Temperance Hall was an assembly hall in Dedham, Massachusetts associated with the temperance movement.

History
After the creation of Norfolk County in 1793, a new courthouse was ordered to be constructed.
The First Church and Parish in Dedham then offered a piece of land on their Little Common, but construction was sluggish. It was not completed until 1795. It was found to be too small, however, and the ceilings were so low as to stifle people in the courtrooms. Charles Bulfinch was hired in 1795 to design a turret for the building and Paul Revere was commissioned to cast a bell.

After a new Norfolk County Courthouse was constructed in 1827, the old building was sold at public auction to Harris Monroe and Erastus Worthington. The pair speculated that the Town may want to use it as a town hall, and so they dragged it south down Court Street to a new lot. The Town decided to build an entirely new structure, however, on Bullard Street.

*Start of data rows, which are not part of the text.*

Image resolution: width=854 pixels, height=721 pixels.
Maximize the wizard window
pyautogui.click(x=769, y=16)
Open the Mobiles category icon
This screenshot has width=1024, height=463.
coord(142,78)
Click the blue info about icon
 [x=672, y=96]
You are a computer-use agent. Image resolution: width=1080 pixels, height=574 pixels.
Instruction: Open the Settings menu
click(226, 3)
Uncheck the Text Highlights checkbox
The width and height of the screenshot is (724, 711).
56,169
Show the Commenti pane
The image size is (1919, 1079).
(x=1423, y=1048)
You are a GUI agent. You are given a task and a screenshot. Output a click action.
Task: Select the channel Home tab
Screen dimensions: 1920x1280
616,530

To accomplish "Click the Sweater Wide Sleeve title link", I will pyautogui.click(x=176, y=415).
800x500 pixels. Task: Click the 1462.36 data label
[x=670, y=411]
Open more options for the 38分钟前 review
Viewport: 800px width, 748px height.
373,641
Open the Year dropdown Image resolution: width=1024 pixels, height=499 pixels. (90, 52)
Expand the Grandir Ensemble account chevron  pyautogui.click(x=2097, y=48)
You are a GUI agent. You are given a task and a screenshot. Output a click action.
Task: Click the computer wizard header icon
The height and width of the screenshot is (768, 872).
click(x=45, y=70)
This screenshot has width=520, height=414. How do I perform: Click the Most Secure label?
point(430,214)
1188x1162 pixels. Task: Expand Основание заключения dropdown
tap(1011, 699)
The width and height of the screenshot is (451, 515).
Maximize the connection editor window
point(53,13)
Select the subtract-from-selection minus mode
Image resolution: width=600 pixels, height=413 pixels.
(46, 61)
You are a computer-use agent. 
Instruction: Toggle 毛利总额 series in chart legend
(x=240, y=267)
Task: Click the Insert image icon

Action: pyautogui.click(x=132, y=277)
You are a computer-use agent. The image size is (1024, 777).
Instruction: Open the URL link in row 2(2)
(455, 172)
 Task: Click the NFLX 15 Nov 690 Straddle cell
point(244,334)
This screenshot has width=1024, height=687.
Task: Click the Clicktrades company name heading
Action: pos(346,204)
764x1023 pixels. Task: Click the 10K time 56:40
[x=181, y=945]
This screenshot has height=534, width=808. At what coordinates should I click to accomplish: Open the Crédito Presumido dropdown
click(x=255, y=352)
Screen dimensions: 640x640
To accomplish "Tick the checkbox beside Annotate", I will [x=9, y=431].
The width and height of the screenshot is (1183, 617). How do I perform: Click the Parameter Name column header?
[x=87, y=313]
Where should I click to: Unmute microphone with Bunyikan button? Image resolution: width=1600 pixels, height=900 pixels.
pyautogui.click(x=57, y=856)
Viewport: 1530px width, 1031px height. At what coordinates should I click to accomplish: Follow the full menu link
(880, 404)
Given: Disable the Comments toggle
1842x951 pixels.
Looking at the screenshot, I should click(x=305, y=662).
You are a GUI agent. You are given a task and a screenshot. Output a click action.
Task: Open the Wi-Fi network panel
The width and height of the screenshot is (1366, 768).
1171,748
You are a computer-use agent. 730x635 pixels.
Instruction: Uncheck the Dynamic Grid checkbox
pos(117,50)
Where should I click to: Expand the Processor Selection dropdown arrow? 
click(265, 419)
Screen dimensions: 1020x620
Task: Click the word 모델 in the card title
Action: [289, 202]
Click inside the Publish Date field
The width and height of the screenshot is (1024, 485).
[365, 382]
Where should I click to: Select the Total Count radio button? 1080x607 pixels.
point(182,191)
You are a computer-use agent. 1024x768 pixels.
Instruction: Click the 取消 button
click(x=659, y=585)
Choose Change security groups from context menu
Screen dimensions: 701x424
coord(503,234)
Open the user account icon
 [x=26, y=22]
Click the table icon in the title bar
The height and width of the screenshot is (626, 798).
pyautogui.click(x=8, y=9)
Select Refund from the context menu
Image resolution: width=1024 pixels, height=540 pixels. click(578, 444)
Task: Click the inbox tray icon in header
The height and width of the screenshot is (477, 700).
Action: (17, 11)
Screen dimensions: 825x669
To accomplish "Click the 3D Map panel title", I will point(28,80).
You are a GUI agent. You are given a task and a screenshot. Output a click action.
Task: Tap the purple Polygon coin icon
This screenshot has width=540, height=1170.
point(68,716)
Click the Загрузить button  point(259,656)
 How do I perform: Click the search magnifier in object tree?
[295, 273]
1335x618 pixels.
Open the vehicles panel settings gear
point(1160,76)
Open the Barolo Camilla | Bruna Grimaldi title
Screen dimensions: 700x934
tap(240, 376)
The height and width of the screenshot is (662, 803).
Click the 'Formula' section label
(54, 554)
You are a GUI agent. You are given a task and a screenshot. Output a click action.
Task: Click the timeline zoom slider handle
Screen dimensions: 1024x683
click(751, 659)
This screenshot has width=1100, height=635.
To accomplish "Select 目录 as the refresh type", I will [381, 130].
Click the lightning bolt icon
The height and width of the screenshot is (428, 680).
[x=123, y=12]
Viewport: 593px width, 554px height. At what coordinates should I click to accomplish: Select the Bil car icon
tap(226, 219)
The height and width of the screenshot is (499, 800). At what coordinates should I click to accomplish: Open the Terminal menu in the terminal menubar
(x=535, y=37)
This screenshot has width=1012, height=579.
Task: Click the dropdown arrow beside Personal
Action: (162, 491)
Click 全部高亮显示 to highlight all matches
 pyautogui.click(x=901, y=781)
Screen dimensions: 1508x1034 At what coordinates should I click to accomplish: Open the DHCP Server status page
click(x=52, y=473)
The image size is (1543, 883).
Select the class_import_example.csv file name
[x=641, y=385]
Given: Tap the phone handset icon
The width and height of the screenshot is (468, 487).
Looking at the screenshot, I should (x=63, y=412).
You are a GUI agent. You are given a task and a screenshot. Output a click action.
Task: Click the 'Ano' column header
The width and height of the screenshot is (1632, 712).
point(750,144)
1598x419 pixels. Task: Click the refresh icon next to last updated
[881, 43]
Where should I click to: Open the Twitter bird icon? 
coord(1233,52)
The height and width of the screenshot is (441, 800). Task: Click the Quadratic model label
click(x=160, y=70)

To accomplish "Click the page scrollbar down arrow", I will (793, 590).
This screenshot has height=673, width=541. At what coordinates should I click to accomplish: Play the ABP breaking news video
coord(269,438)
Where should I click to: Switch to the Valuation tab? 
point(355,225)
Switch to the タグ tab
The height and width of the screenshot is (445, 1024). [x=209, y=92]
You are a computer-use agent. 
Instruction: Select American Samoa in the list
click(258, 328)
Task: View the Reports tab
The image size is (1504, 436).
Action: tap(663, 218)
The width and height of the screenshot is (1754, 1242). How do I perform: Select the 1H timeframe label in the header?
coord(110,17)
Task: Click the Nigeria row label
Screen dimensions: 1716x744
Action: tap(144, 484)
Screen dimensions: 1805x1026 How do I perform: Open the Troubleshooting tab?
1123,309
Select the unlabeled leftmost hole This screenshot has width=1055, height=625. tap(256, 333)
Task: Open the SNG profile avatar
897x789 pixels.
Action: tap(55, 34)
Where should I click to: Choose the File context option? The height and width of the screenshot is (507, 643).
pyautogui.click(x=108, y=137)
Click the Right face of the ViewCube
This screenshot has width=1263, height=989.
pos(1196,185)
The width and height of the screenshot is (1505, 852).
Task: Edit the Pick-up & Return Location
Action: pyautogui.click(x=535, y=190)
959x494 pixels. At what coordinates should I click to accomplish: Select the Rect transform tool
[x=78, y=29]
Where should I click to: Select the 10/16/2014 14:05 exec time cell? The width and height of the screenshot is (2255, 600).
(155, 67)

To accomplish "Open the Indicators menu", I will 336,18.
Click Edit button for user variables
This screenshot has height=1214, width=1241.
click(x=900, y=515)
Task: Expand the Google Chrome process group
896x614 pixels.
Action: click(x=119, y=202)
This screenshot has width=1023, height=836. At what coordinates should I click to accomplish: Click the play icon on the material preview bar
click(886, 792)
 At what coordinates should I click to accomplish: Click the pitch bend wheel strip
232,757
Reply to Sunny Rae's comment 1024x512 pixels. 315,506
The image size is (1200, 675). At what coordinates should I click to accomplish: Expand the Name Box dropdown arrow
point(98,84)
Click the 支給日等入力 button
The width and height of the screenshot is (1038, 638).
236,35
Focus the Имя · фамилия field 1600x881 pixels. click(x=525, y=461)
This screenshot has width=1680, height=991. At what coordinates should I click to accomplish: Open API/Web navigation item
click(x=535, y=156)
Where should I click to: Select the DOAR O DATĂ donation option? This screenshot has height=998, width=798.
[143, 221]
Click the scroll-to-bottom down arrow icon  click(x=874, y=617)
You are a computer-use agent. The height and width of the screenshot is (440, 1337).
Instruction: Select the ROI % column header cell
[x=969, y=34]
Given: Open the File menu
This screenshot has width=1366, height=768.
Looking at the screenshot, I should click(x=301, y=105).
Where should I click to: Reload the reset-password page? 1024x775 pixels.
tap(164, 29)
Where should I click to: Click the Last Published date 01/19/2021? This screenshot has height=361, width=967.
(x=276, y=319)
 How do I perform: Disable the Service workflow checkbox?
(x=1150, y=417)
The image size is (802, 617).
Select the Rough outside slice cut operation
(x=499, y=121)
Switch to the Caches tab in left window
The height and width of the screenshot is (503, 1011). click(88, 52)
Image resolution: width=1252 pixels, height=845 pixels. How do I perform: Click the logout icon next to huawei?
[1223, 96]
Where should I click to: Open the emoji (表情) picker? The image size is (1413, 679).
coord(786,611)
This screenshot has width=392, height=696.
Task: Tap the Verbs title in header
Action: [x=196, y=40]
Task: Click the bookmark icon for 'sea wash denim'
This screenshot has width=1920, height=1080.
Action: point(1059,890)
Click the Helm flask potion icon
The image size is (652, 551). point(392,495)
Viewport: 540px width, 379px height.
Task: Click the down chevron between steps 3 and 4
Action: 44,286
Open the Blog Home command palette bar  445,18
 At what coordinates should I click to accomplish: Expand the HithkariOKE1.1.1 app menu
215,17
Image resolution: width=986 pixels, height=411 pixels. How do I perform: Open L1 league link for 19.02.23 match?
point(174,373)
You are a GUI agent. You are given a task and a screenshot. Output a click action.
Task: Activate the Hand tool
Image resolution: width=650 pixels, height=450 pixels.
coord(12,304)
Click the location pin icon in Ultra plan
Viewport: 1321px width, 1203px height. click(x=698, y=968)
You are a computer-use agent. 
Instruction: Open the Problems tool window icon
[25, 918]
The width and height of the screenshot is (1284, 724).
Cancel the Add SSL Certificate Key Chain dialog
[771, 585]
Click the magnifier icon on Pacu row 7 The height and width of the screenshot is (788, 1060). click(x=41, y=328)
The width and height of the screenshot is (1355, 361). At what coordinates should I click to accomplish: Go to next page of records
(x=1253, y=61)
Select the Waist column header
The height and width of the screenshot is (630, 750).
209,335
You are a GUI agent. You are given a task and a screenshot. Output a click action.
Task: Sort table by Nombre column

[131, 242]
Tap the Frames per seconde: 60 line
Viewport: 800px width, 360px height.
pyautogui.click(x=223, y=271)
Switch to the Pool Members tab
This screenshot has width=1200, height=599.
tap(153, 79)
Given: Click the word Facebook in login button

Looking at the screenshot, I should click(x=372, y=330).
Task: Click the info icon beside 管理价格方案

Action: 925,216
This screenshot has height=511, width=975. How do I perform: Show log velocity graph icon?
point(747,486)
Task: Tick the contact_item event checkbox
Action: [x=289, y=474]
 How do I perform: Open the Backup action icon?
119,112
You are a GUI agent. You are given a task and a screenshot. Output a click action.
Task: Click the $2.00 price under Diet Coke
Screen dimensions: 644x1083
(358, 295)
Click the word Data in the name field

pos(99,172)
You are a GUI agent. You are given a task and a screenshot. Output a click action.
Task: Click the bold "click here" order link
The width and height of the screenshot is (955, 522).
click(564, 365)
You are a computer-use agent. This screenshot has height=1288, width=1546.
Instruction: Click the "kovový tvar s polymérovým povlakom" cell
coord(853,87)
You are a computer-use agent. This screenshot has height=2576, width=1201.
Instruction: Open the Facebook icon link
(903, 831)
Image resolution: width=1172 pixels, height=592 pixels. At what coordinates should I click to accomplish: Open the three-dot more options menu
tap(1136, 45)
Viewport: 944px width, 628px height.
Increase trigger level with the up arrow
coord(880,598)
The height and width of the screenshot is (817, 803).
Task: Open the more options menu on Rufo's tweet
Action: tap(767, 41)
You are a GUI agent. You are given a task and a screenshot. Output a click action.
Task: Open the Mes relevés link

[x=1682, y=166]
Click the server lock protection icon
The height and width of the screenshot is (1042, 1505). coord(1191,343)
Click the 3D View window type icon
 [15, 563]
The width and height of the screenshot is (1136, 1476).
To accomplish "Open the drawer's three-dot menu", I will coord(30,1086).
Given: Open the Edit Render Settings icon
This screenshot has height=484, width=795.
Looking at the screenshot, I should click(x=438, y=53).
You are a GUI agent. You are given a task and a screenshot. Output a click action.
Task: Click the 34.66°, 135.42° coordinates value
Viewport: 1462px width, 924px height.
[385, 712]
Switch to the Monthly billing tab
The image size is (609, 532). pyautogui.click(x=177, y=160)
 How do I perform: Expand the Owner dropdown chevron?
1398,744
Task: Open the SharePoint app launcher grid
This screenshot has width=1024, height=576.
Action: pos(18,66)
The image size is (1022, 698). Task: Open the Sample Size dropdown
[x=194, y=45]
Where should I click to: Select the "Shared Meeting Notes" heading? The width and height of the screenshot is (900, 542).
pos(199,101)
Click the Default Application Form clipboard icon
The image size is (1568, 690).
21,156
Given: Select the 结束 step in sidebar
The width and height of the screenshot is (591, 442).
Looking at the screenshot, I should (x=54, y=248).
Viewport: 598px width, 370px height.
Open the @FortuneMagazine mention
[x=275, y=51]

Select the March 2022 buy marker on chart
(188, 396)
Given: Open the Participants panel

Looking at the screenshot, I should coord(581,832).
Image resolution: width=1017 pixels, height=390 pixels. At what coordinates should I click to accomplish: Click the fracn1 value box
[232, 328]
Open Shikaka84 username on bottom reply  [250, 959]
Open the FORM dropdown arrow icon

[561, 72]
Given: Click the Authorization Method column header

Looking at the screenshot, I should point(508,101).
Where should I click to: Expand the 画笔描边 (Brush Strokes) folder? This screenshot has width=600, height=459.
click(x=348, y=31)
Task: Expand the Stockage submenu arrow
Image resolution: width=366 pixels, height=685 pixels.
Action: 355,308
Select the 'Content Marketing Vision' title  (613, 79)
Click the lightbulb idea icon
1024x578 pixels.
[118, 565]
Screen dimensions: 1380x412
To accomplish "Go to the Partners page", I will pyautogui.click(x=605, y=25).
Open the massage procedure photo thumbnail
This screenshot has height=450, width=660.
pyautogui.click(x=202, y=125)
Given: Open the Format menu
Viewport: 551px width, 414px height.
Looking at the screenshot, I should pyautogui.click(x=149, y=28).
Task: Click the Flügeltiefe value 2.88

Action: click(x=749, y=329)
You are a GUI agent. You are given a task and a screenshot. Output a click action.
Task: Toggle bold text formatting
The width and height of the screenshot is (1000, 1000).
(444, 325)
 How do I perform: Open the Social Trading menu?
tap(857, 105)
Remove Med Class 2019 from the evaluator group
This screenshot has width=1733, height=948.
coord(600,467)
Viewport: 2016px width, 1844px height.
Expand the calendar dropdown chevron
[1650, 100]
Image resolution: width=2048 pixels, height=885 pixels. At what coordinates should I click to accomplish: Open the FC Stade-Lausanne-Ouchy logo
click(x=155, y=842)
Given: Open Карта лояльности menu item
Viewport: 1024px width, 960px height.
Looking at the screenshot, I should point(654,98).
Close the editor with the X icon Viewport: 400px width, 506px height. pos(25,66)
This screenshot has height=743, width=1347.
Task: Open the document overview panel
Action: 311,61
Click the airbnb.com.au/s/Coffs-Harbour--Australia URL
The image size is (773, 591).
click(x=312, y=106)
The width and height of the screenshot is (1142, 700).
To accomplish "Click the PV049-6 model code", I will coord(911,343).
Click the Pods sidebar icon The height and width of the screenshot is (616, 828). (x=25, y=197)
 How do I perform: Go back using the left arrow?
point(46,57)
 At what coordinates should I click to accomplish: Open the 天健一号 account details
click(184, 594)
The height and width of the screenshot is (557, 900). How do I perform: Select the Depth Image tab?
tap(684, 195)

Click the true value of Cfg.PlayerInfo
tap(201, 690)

Worthington and Monroe then rented out the first floor, which had been used as county offices, as a retail space and apartment. It was used for a long time after that as a millinery shop. The second floor, which had the old courtroom, was converted into an assembly hall. In 1845, it was sold again to the Temperance Hall Association.

Use as Temperance Hall

The Temperance Hall Association, which was part of the temperance movement that opposed alcohol, extended the second floor by building an addition propped up by stilts that extended into the back yard. The hall was rented out to a great number of organizations. Among the groups using the hall were ventriloquists, magicians, a painted panorama entitled "The Burning of Moscow," a glassblowing exhibition, a demonstration of a model volcano called "The Eruption of Vesuvius," plays, concerts, including one by the Mendelssohn String Quartet, lectures, fundraisers, debates, bell ringers, and marching sessions by a para-military drill club. Among the speakers who took the podium there were Theodore Parker, Oliver Wendell Holmes, Frederick Douglass, Horace Mann, Father Matthew, and Abraham Lincoln.

By 1846, the Catholic community in Dedham was well established enough that the town became part of the mission of St. Joseph's Church in Roxbury. The flood of Irish immigrants escaping the Great Famine necessitated celebrating Mass in Temperance Hall, often by Father Patrick O'Beirne. At the outset of the American Civil War, a meeting in the hall was held to recruit men to fight.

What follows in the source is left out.